Mr. Hefner … repeatedly likened his life to a romantic movie; it starred an ageless sophisticate in silk pajamas and smoking jacket hosting a never-ending party for famous and fascinating people.
The first issue of Playboy was published in 1953, when Mr. Hefner was 27, a new father married to, by his account, the first woman he had slept with.
He had only recently moved out of his parents’ house and left his job at Children’s Activities magazine. But in an editorial in Playboy’s inaugural issue, the young publisher purveyed another life:
“We enjoy mixing up cocktails and an hors d’oeuvre or two, putting a little mood music on the phonograph and inviting in a female acquaintance for a quiet discussion on Picasso, Nietzsche, jazz, sex.”

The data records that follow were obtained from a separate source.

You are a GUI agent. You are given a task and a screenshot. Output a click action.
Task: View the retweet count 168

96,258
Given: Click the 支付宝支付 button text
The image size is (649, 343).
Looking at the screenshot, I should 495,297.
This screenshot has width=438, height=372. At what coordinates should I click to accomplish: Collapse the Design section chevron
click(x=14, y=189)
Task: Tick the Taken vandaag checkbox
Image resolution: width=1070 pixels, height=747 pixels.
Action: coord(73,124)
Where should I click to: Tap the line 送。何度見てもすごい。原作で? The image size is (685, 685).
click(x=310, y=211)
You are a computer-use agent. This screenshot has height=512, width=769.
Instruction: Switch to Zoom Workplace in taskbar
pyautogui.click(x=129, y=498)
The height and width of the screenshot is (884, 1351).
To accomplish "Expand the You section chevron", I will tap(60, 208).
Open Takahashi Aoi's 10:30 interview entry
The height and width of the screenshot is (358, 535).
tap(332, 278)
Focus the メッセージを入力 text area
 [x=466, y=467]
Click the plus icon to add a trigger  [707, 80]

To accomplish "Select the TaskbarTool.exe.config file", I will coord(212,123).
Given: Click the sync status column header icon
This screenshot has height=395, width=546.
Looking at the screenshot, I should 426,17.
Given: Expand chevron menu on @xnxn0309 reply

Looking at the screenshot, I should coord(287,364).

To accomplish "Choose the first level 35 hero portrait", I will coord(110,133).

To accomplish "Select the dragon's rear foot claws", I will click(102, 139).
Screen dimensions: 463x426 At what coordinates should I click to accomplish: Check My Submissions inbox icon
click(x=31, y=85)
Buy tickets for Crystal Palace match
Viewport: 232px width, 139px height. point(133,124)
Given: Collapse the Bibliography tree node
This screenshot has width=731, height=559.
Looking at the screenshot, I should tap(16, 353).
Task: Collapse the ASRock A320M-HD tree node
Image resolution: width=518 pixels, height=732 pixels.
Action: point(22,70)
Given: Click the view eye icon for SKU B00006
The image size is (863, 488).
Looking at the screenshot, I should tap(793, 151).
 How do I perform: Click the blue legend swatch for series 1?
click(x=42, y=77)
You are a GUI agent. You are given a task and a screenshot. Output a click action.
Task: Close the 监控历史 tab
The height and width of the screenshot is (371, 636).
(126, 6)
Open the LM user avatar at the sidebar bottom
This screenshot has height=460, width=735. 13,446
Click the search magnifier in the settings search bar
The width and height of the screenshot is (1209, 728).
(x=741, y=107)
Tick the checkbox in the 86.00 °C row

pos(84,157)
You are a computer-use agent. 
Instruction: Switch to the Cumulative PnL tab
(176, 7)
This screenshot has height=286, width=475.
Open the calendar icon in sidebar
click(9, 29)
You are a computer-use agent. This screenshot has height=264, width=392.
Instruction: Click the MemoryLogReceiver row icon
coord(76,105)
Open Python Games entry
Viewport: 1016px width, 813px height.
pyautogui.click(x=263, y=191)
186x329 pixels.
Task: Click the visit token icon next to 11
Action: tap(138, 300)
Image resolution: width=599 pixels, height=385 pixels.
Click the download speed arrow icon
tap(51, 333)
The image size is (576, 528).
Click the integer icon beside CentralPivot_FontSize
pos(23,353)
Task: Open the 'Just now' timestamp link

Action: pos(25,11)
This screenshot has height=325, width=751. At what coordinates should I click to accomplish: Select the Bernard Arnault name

This scene projected an era’s “premium boys’ style,” Todd Gitlin, a sociologist at Columbia University and the author of “The Sixties,” said in an interview. “It’s part of an ensemble with the James Bond movies, John F. Kennedy, swinging, the guy who is young, vigorous, indifferent to the bonds of social responsibility.”
Mr. Hefner was reviled, first by guardians of the 1950s social order — J. Edgar Hoover among them — and later by feminists. But Playboy’s circulation reached one million by 1960 and peaked at about seven million in the 1970s.
Long after other publishers made the nude “Playmate” centerfold look more sugary than daring, Playboy remained the most successful men’s magazine in the world. Mr. Hefner’s company branched into movie, cable and digital production, sold its own line of clothing and jewelry, and opened clubs, resorts and casinos.
The brand faded over the years, its flagship magazine’s circulation declining to less than a million. Mr. Hefner remained editor in chief even after agreeing to the magazine’s startling (and, as it turned out, short-lived) decision in 2015 to stop publishing nude photographs.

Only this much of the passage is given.